--- START OF Reading text ---
Disguised as Communists

For 20 days, the reporter Mads Brügger toured North Korea with two Danish-Korean comics and a TV crew. Officially, they were a theatrical troupe on cultural exchange. Unofficially, they were peeking behind the facade of a dictatorship. How that turned out can be seen in the film version of "The Red Chapel", screening in IDFA’s Reflecting Images programme.

Thousands of fists pump the air with choreographed precision, as the crowd marches into Kim Il-Sung Square in North Korea's capital, Pyongyang. Right, left, right, left. Endless columns of Koreans demonstrating against the United States, shouting slogans, arms and legs rigidly swinging. At the head of the procession walks a Danish reporter.

The reporter is Mads Brügger and the scene is from his documentary "The Red Chapel". In 2006, Brügger travelled to North Korea with two comics, Simon Jul and Jacob Nossell, who were both adopted from South Korea as infants – Nossell describes himself as "imported goods" – cracking open the hermetically sealed nation in a combination of playacting and satire. The outcome was a TV series, "The Red Chapel", broadcast on DR2 in Denmark that year and now edited into a 90-minute documentary produced by Zentropa Rambuk. In September, the film won the Best Nordic Documentary Award at the Nordisk Panorama festival in Reykjavik.

Mads Brügger

Danish reporter, writer and TV producer, born 1972. Best known for his singular style of reporting that has traces of Gonzo and New Journalism and often involves undercover work. An example is the "Danes for Bush" programme that sent Brügger and his sidekick Jakob Boeskov to the US during the 2004 election campaign. Recently Brügger caused a stir with a documentary series, "Quatraro Mysteriet", in which he and the TV presenter and concept-maker Mikael Berthelsen investigate the 1993 death under mysterious circumstances of European Commission official Antonio Quatraro. Brügger currently hosts "Deadline", the serious news flagship of the Danish Broadcasting Corporation DR. "The Red Chapel" (2009) is selected for IDFA's Reflecting Images: Best of Fests.
--- END OF Reading text ---
--- START OF Records ---
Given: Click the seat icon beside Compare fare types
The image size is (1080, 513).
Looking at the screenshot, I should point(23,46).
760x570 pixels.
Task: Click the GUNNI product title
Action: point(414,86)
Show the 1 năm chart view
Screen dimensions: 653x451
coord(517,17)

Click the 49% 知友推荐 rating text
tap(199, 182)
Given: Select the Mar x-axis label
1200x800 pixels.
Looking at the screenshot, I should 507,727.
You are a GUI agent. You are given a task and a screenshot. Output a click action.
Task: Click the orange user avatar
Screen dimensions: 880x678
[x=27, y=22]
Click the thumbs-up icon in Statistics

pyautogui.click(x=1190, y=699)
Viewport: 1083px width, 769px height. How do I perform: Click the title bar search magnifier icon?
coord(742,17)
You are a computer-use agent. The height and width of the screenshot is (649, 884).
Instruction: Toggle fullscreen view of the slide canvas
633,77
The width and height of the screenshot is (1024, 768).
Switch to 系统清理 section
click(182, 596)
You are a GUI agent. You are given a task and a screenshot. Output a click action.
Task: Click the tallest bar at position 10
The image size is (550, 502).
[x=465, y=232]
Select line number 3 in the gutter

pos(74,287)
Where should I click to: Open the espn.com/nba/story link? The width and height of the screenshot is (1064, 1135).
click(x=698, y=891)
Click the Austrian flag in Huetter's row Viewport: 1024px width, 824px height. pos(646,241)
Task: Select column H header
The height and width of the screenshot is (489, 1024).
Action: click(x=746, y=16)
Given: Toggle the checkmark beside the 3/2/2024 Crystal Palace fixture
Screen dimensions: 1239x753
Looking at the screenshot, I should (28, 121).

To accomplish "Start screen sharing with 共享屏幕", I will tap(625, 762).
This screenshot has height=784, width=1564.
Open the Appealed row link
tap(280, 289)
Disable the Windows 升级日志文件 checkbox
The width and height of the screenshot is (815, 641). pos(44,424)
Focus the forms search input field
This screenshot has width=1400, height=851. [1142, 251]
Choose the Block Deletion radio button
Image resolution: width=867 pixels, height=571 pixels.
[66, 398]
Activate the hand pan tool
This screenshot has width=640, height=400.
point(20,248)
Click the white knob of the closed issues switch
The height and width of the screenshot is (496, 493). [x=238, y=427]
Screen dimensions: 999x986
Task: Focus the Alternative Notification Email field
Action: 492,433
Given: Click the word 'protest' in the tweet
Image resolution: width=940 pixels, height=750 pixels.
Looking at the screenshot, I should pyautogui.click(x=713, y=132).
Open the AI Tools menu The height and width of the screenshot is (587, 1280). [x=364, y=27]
--- END OF Records ---
Objectives:
A. In the article about "The Red Chapel," rewrite the paragraph beginning "The reporter is Mads Brügger" as a brief bulleted list that keeps its main facts.
B. Write out the data records exactly, from the start of the records through the line that contains "pyautogui.click(x=1190, y=699)".

Answers to each task:
A.
- The scene comes from Mads Brügger's documentary "The Red Chapel."
- In 2006, Brügger traveled to North Korea with two comics, Simon Jul and Jacob Nossell, who were both adopted from South Korea as infants.
- Using playacting and satire, they cracked open the hermetically sealed nation.
- The trip produced a TV series, "The Red Chapel," which DR2 in Denmark broadcast that year.
- The series has since been edited into a 90-minute documentary produced by Zentropa Rambuk.
- In September, the film won the Best Nordic Documentary Award at the Nordisk Panorama festival in Reykjavik.

B.
Given: Click the seat icon beside Compare fare types
The image size is (1080, 513).
Looking at the screenshot, I should point(23,46).
760x570 pixels.
Task: Click the GUNNI product title
Action: point(414,86)
Show the 1 năm chart view
Screen dimensions: 653x451
coord(517,17)

Click the 49% 知友推荐 rating text
tap(199, 182)
Given: Select the Mar x-axis label
1200x800 pixels.
Looking at the screenshot, I should 507,727.
You are a GUI agent. You are given a task and a screenshot. Output a click action.
Task: Click the orange user avatar
Screen dimensions: 880x678
[x=27, y=22]
Click the thumbs-up icon in Statistics

pyautogui.click(x=1190, y=699)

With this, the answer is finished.